** start **

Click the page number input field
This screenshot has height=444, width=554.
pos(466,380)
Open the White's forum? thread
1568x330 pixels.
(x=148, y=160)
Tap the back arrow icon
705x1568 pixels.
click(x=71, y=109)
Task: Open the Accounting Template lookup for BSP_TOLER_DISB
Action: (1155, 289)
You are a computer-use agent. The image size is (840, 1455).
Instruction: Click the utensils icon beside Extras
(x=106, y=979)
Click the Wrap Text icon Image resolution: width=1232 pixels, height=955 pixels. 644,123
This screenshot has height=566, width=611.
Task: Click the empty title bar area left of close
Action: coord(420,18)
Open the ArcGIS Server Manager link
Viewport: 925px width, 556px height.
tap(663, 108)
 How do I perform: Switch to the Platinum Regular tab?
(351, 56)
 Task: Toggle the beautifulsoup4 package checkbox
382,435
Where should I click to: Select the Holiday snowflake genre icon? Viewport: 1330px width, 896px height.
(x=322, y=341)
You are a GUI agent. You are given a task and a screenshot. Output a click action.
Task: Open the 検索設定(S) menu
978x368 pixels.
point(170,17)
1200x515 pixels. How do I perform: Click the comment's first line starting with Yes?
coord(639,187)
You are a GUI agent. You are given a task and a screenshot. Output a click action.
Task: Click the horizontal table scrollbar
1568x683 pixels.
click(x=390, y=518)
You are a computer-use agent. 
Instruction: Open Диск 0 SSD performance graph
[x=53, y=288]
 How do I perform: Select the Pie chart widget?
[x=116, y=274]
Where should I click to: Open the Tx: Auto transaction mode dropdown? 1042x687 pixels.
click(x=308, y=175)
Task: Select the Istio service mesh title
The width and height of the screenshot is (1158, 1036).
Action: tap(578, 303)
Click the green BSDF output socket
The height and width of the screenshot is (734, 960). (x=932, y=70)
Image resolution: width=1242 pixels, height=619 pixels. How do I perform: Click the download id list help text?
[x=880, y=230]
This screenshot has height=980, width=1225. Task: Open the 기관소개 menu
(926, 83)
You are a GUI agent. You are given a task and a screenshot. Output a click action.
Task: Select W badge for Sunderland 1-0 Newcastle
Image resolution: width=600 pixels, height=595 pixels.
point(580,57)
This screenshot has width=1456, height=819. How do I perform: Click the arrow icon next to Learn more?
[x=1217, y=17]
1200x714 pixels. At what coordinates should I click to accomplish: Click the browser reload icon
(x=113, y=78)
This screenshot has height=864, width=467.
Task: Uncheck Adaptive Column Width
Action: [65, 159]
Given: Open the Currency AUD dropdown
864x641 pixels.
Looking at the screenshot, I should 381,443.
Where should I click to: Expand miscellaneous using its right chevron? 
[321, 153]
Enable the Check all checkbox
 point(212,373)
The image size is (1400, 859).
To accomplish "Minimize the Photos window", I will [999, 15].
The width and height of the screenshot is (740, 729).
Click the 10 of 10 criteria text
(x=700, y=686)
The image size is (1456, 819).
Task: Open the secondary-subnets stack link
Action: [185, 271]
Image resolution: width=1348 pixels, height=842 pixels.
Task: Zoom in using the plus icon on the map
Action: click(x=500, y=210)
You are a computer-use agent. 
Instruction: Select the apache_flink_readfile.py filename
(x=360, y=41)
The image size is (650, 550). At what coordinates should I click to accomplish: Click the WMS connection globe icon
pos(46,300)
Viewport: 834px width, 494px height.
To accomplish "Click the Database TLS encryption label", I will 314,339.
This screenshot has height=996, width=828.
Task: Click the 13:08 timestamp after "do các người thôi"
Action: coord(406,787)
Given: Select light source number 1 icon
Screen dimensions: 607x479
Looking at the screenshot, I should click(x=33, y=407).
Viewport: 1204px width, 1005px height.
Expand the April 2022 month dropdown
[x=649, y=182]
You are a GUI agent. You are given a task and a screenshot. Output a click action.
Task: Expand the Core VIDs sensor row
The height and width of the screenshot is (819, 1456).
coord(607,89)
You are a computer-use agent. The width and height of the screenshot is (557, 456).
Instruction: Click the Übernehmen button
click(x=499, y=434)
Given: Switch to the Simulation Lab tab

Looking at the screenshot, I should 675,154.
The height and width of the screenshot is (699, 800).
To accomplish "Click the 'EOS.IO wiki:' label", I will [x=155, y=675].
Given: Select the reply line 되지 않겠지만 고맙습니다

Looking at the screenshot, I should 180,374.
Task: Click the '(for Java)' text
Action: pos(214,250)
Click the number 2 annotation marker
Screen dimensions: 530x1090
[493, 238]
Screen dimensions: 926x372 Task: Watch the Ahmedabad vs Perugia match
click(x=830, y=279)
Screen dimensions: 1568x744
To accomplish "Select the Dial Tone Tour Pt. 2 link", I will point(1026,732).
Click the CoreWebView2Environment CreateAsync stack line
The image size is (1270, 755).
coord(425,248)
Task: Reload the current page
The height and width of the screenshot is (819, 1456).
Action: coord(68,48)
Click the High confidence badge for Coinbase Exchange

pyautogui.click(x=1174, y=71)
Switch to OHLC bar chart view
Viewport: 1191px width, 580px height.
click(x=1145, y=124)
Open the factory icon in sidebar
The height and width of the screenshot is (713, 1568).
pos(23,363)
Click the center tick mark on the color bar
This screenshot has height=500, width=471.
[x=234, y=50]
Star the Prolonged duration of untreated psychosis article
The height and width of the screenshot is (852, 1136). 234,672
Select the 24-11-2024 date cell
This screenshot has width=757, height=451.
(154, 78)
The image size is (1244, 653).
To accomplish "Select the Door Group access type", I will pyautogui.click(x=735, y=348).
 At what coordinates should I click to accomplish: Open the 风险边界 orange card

** end **

**Given request:** Rewrite all of the data above, replacing every "GUI agent" with "UI agent" and keeping everything else the same.

**Answer in full:**
Click the page number input field
This screenshot has height=444, width=554.
pos(466,380)
Open the White's forum? thread
1568x330 pixels.
(x=148, y=160)
Tap the back arrow icon
705x1568 pixels.
click(x=71, y=109)
Task: Open the Accounting Template lookup for BSP_TOLER_DISB
Action: (1155, 289)
You are a computer-use agent. The image size is (840, 1455).
Instruction: Click the utensils icon beside Extras
(x=106, y=979)
Click the Wrap Text icon Image resolution: width=1232 pixels, height=955 pixels. 644,123
This screenshot has height=566, width=611.
Task: Click the empty title bar area left of close
Action: coord(420,18)
Open the ArcGIS Server Manager link
Viewport: 925px width, 556px height.
tap(663, 108)
 How do I perform: Switch to the Platinum Regular tab?
(351, 56)
 Task: Toggle the beautifulsoup4 package checkbox
382,435
Where should I click to: Select the Holiday snowflake genre icon? Viewport: 1330px width, 896px height.
(x=322, y=341)
You are a UI agent. You are given a task and a screenshot. Output a click action.
Task: Open the 検索設定(S) menu
978x368 pixels.
point(170,17)
1200x515 pixels. How do I perform: Click the comment's first line starting with Yes?
coord(639,187)
You are a UI agent. You are given a task and a screenshot. Output a click action.
Task: Click the horizontal table scrollbar
1568x683 pixels.
click(x=390, y=518)
You are a computer-use agent. 
Instruction: Open Диск 0 SSD performance graph
[x=53, y=288]
 How do I perform: Select the Pie chart widget?
[x=116, y=274]
Where should I click to: Open the Tx: Auto transaction mode dropdown? 1042x687 pixels.
click(x=308, y=175)
Task: Select the Istio service mesh title
The width and height of the screenshot is (1158, 1036).
Action: tap(578, 303)
Click the green BSDF output socket
The height and width of the screenshot is (734, 960). (x=932, y=70)
Image resolution: width=1242 pixels, height=619 pixels. How do I perform: Click the download id list help text?
[x=880, y=230]
This screenshot has height=980, width=1225. Task: Open the 기관소개 menu
(926, 83)
You are a UI agent. You are given a task and a screenshot. Output a click action.
Task: Select W badge for Sunderland 1-0 Newcastle
Image resolution: width=600 pixels, height=595 pixels.
point(580,57)
This screenshot has width=1456, height=819. How do I perform: Click the arrow icon next to Learn more?
[x=1217, y=17]
1200x714 pixels. At what coordinates should I click to accomplish: Click the browser reload icon
(x=113, y=78)
This screenshot has height=864, width=467.
Task: Uncheck Adaptive Column Width
Action: [65, 159]
Given: Open the Currency AUD dropdown
864x641 pixels.
Looking at the screenshot, I should 381,443.
Where should I click to: Expand miscellaneous using its right chevron? 
[321, 153]
Enable the Check all checkbox
 point(212,373)
The image size is (1400, 859).
To accomplish "Minimize the Photos window", I will [999, 15].
The width and height of the screenshot is (740, 729).
Click the 10 of 10 criteria text
(x=700, y=686)
The image size is (1456, 819).
Task: Open the secondary-subnets stack link
Action: [185, 271]
Image resolution: width=1348 pixels, height=842 pixels.
Task: Zoom in using the plus icon on the map
Action: click(x=500, y=210)
You are a computer-use agent. 
Instruction: Select the apache_flink_readfile.py filename
(x=360, y=41)
The image size is (650, 550). At what coordinates should I click to accomplish: Click the WMS connection globe icon
pos(46,300)
Viewport: 834px width, 494px height.
To accomplish "Click the Database TLS encryption label", I will 314,339.
This screenshot has height=996, width=828.
Task: Click the 13:08 timestamp after "do các người thôi"
Action: coord(406,787)
Given: Select light source number 1 icon
Screen dimensions: 607x479
Looking at the screenshot, I should click(x=33, y=407).
Viewport: 1204px width, 1005px height.
Expand the April 2022 month dropdown
[x=649, y=182]
You are a UI agent. You are given a task and a screenshot. Output a click action.
Task: Expand the Core VIDs sensor row
The height and width of the screenshot is (819, 1456).
coord(607,89)
You are a computer-use agent. The width and height of the screenshot is (557, 456).
Instruction: Click the Übernehmen button
click(x=499, y=434)
Given: Switch to the Simulation Lab tab

Looking at the screenshot, I should 675,154.
The height and width of the screenshot is (699, 800).
To accomplish "Click the 'EOS.IO wiki:' label", I will [x=155, y=675].
Given: Select the reply line 되지 않겠지만 고맙습니다

Looking at the screenshot, I should 180,374.
Task: Click the '(for Java)' text
Action: pos(214,250)
Click the number 2 annotation marker
Screen dimensions: 530x1090
[493, 238]
Screen dimensions: 926x372 Task: Watch the Ahmedabad vs Perugia match
click(x=830, y=279)
Screen dimensions: 1568x744
To accomplish "Select the Dial Tone Tour Pt. 2 link", I will point(1026,732).
Click the CoreWebView2Environment CreateAsync stack line
The image size is (1270, 755).
coord(425,248)
Task: Reload the current page
The height and width of the screenshot is (819, 1456).
Action: coord(68,48)
Click the High confidence badge for Coinbase Exchange

pyautogui.click(x=1174, y=71)
Switch to OHLC bar chart view
Viewport: 1191px width, 580px height.
click(x=1145, y=124)
Open the factory icon in sidebar
The height and width of the screenshot is (713, 1568).
pos(23,363)
Click the center tick mark on the color bar
This screenshot has height=500, width=471.
[x=234, y=50]
Star the Prolonged duration of untreated psychosis article
The height and width of the screenshot is (852, 1136). 234,672
Select the 24-11-2024 date cell
This screenshot has width=757, height=451.
(154, 78)
The image size is (1244, 653).
To accomplish "Select the Door Group access type", I will pyautogui.click(x=735, y=348).
 At what coordinates should I click to accomplish: Open the 风险边界 orange card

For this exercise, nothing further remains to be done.